TASK DETAILS:
Count the lines in the stored records that contain the string "Open". Reply with the number alone.

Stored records
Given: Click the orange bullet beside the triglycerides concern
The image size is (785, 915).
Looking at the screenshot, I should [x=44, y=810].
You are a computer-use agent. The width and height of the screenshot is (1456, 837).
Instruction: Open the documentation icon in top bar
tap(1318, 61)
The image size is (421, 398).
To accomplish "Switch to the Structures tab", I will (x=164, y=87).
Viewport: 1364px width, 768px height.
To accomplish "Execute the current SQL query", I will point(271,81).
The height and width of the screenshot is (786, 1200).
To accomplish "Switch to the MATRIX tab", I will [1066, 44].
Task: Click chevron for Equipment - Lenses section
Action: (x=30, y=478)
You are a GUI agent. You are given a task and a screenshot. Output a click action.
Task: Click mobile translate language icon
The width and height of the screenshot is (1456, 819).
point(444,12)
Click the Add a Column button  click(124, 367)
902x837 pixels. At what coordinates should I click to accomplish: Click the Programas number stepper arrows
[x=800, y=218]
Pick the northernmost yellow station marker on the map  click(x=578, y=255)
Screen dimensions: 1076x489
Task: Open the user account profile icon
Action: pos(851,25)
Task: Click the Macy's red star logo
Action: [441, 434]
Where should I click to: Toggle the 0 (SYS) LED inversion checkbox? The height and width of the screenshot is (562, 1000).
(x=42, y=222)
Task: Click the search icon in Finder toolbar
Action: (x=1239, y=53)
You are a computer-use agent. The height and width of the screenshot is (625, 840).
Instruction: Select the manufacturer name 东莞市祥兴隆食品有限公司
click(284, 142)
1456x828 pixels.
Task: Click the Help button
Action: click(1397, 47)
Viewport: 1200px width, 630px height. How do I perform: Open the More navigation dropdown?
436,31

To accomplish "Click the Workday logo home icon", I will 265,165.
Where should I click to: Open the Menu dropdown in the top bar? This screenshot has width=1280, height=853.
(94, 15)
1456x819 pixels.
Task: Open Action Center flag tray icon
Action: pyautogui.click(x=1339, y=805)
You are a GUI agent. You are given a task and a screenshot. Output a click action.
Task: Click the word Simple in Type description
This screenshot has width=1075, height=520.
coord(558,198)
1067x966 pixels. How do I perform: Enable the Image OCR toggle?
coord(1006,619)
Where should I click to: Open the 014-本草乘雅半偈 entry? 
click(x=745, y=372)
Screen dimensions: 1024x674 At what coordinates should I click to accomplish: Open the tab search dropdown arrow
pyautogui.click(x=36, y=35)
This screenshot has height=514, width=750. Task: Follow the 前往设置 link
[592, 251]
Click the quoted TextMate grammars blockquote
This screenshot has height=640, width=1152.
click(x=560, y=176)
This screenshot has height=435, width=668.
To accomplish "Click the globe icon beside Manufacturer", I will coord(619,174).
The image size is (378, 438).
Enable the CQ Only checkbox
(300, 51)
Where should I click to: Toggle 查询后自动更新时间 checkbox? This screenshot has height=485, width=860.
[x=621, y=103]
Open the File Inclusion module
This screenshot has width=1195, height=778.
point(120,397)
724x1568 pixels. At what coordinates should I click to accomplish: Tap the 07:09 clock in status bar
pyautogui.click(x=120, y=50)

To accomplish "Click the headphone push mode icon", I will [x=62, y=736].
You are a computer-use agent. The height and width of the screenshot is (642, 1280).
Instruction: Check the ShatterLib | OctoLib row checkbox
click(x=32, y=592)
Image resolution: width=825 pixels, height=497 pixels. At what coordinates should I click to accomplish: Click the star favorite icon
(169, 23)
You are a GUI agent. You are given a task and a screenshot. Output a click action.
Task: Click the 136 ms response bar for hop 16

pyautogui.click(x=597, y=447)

EXPECTED ANSWER:
8